Software Tuning, Performance Optimization & Platform Monitoring
Discussion regarding monitoring and software tuning methodologies, Performance Monitoring Unit (PMU) of Intel microprocessors, and platform updating.

Address of all request made to L@/L3

narran
Beginner
416 Views

I am using an intel xeon x5675 -westmere cpu which has HPCs.How possibily can i get the address of cache lines(using MESI) for which there is an access request from a process/thread. I need to find out the sharing patterns of threads( or just find out whether they share data from a cache)

0 Kudos
11 Replies
Bernard
Valued Contributor I
416 Views

Can you consult Xeon e5 2600 Uncore Guide?

0 Kudos
Patrick_F_Intel1
Employee
416 Views

Hello Narran,

I think the only way you can get this sort of info is by sampling the system with Intel VTune using the PEBS (precise event based sampling) events. I have a question into the VTune folks to see how much info VTune reports from PEBS.

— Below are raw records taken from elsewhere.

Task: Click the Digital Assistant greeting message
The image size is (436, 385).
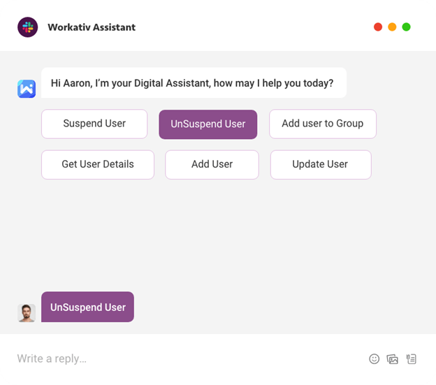Action: pos(192,83)
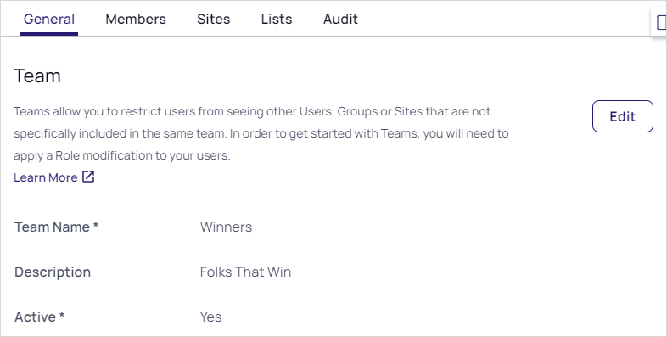
Task: Click the description value Folks That Win
Action: 245,272
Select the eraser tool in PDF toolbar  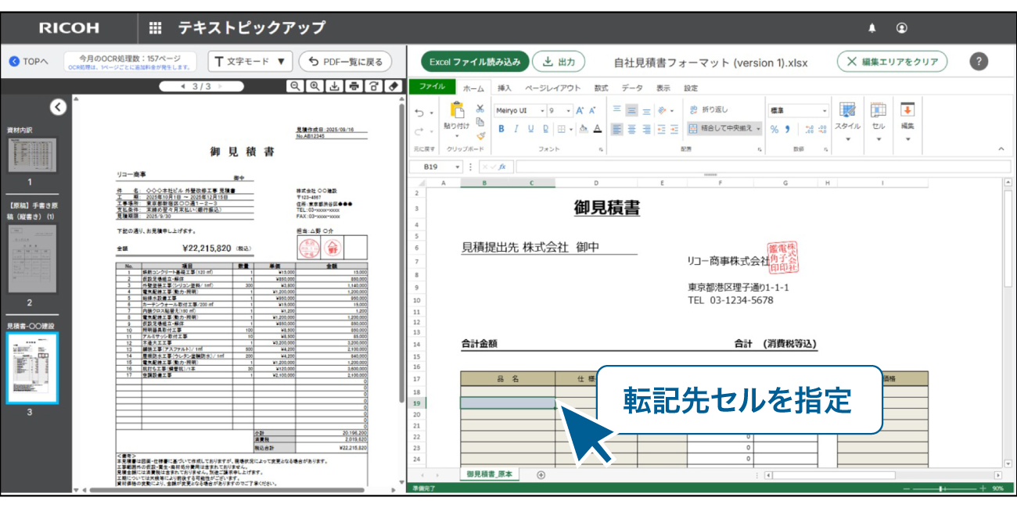coord(394,87)
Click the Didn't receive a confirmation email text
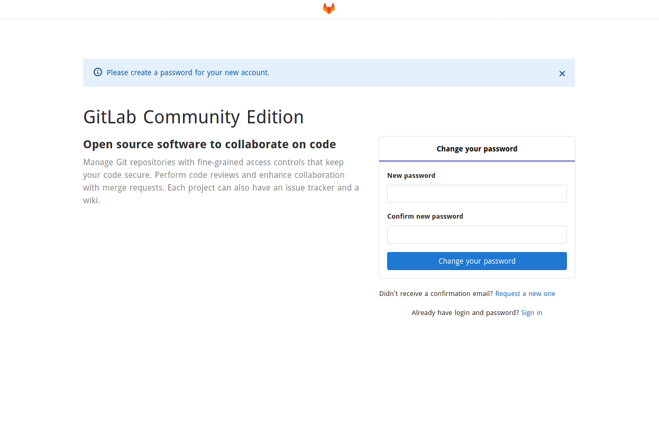This screenshot has height=422, width=659. coord(436,294)
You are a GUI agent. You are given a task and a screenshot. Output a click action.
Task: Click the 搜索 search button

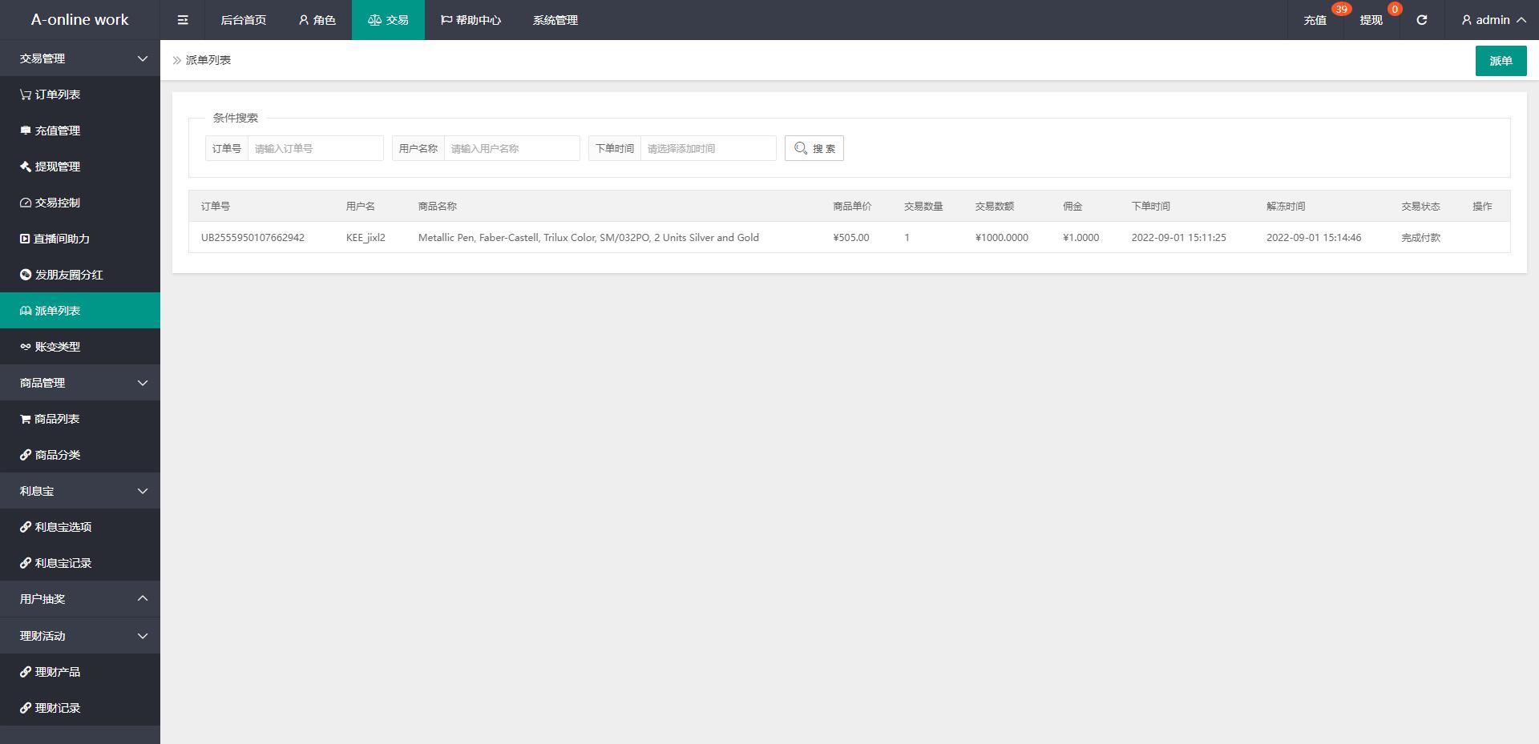pyautogui.click(x=814, y=148)
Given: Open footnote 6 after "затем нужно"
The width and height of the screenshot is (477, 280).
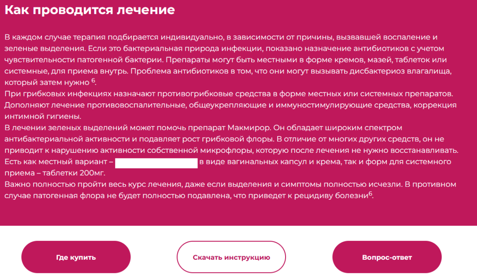Looking at the screenshot, I should 93,81.
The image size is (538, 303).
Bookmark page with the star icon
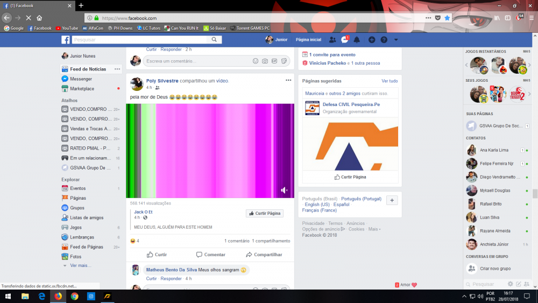click(447, 18)
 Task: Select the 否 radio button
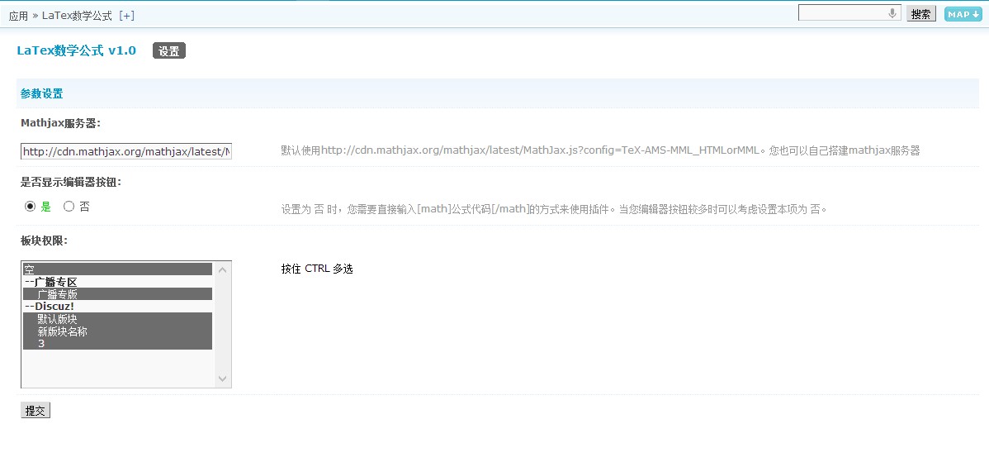[x=69, y=207]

The PEBS events are described in the SDM vol 3. Search for PEBS. Table 18-21 shows the PEBS events. You would have to see if these events will satisfy your needs.

If really want EVERY load and store, then I don't think that is possible. And if you are trying to do real-time scheduling (which would imply analysis of data access patterns in real-time) then you would need to have somthing like PEBS data collection/analysis built in to your kernel. Ouch.

Pat

0 Kudos
Bernard
Valued Contributor I
416 Views

Hi Narran,

By looking at the doumentation provided by Pat it seems that there is no any information about cache line address.I was able to find only linear addresses of data source and linear address of data store.

0 Kudos
Patrick_F_Intel1
Employee
416 Views

I'm pretty sure it can be done. I think I've seen it done inside Intel. It might just be at the node level though (which threads are hitting on the LLC of a different socket).

I have some questions in to the author of the utility and I'll get back when he responds.

Pat

0 Kudos
Patrick_F_Intel1
Employee
416 Views

Hello Narran,

I'm guessing you are looking a linux primarily. Here is a reference to the NumaTop utility (developed by some Intel folks).  See https://01.org/numatop . Below is the description of the utility. It sounds like it does similar things to what you'd like to do. They use the PEBS events in their analysis. Source code is available on the website.

Pat

Most modern systems use a Non-Uniform Memory Access (NUMA) design for multiprocessing. In NUMA systems, memory and processors are organized in such a way that some parts of memory are closer to a given processor, while other parts are farther from it. A processor can access memory that is closer to it much faster than the memory that is farther from it. Hence, the latency between the processors and different portions of the memory in a NUMA machine may be significantly different.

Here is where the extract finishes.